The cast and crew often said "The feeling one had walking around Sleepy Hollow's sets, and in particular the town at Lime Tree, was almost as if you were walking around the inside of Tim Burton's head."

Michael Gough came out of retirement to play Notary Hardenbrook.

Tim Burton included scenes as an homage to Disney's animated version of the Sleepy Hollow tale (featured in The Adventures of Ichabod and Mr. Toad (1949)). These include the scene in which Ichabod Crane crosses the covered bridge and hears the frogs underneath croaking "Ichabod" and "Headless Horseman", the following chase sequence where Ichabod is run down and unhorsed, apparently by The Headless Horseman, and the moment in the climactic chase scene in which Ichabod runs into a tree limb, and, thrown through the air, ends up landing on the Horseman's horse backwards.
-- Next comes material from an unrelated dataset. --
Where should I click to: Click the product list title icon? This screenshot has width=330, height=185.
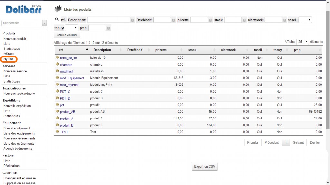click(x=58, y=9)
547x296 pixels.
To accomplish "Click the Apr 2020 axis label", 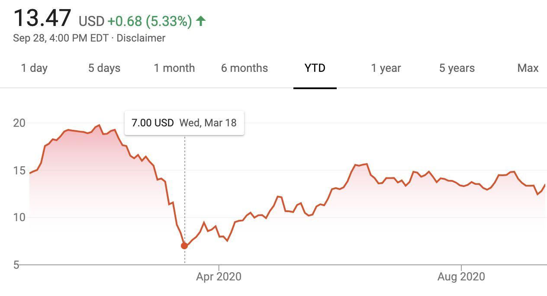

Director Tim Burton says the movie was inspired by the Gothic horror movies of Mario Bava and Hammer Film Productions. Burton brought Hammer veteran Michael Gough out of retirement for a small role, and recruited Sir Christopher Lee, a veteran of both Hammer and Bava's movies, for a cameo.

This is the first adaption of "The Legend of Sleepy Hollow" that doesn't involve the actor playing the Headless Horseman having to conceal his head in the cloak, thanks to advancement in technology. The head of the actor was covered with a blue mask, that was deleted by means of computer graphics. The collar was also created with CGI, to match the flow of the robe.
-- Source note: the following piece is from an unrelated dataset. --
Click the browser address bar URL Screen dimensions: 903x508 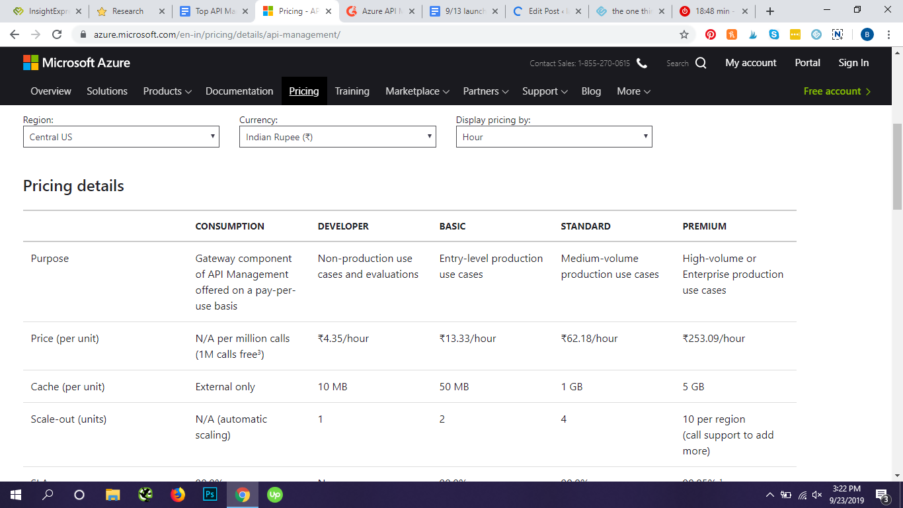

The Western Wood was built on a soundstage, so everything, including the weather and light, could be controlled.

Crane's final line in this movie, "the Bronx is up, but the battery's down" is in reference to the song "New York, New York".

Christopher Walken (The Headless Horseman) played a schoolteacher in The Dead Zone(1983), in the beginning of which he tells his class to read "The Legend of Sleepy Hollow".

Johnny Depp's third collaboration with Tim Burton.

Johnny Depp and Christopher Walken appeared in Nick of Time (1995).

Ichabod's mother in the flashbacks, played by Burton's then-wife Lisa Marie Smith.

DIRECTOR TRADEMARK (Tim Burton): (distorted female face): The Crone's Medusa-like appearance.